У всех народов свои испытания, горести и войны. А у нас, исландцев, маленького народа, никогда ничего не происходило, вообще ничего не было, только тишь да гладь да божья благодать. Как прикажешь творить мировую литературу в стране, где нет пушек? Вот Камбан[65]
попробовал – а ему за это отплатили той же монетой. В Исландии совершалось от силы одно нормальное убийство за год, и всегда по пьяному делу, как и почти все наши подвиги. И с этим застоем приходилось бороться писателю, жаждавшему страстей. Мне приходилось все выдумывать самому – столкновения! Столкновения! – и многим это наскучило. Я же не хотел быть одномерным писателем вроде Гамсуна, который до сих пор лежит нераспечатанным в подвалах Норвегии, которому еще многие поколения не простят некролога по Гитлеру. А я не прощу ему скуки.– Да что ты говоришь, дружочек! А кто тебя крестил?

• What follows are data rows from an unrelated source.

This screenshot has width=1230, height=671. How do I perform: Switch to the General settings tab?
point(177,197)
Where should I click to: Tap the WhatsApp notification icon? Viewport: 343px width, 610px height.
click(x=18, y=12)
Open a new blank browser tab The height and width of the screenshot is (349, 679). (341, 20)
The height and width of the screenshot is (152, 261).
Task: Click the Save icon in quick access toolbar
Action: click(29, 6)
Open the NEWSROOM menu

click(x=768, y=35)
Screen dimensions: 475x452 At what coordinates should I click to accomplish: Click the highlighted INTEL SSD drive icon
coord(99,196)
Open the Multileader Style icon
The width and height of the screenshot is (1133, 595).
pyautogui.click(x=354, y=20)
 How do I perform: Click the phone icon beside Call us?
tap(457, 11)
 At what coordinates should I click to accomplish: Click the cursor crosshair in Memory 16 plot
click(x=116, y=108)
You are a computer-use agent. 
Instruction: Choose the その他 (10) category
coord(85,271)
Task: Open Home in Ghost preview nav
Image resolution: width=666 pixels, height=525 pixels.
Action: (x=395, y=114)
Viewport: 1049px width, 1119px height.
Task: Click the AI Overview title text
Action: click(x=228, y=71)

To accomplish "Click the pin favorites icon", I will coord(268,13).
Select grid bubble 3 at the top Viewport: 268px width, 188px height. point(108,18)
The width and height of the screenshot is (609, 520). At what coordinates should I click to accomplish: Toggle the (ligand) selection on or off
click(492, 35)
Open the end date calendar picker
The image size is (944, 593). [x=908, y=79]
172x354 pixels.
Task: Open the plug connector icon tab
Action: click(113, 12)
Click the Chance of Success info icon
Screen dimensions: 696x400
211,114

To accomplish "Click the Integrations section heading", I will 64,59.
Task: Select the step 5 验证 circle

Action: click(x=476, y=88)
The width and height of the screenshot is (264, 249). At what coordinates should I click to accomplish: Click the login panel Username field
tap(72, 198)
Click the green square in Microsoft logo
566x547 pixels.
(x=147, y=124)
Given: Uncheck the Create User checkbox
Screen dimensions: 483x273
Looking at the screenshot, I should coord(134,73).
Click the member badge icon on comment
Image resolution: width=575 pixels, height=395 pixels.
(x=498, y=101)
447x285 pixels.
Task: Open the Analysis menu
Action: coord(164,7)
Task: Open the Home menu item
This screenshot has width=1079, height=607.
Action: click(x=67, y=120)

– Новый пастор. К нам новый приехал. А папа не захотел, чтоб меня крестил старый пастор.
– А почему?
– Потому что, когда крестили мою маленькую сестренку, она по дороге умерла.
Да, точно. Из детей супругов из Хельской долины троих крестил старый пастор – и все они умерли. Последняя – по дороге домой с крестин. Они не успели на хейди въехать – а она уже умерла. Господь зажал ей двухмесячный носишко. Это было воскресенье в феврале, небо высокое, снег твердый. Ветер весьма крепкий и чересчур свежий; казалось, у него нет ни малейшей связи с этим небом: синеоблачным воздушным залом с горизонтальными серо-затканными берегами. Хроульв двадцать минут играл в гляделки с колесом трактора, а мать стояла на замерзшей гальке с пустым тельцем на руках и голосила, зовя жизнь, которую ветер так внезапно выдул из него и унес на пустоши. Эйвис, тогда девятилетняя, застыла на сцепном устройстве. И все же ему удалось убедить жену повернуть назад и снова поехать на Болото.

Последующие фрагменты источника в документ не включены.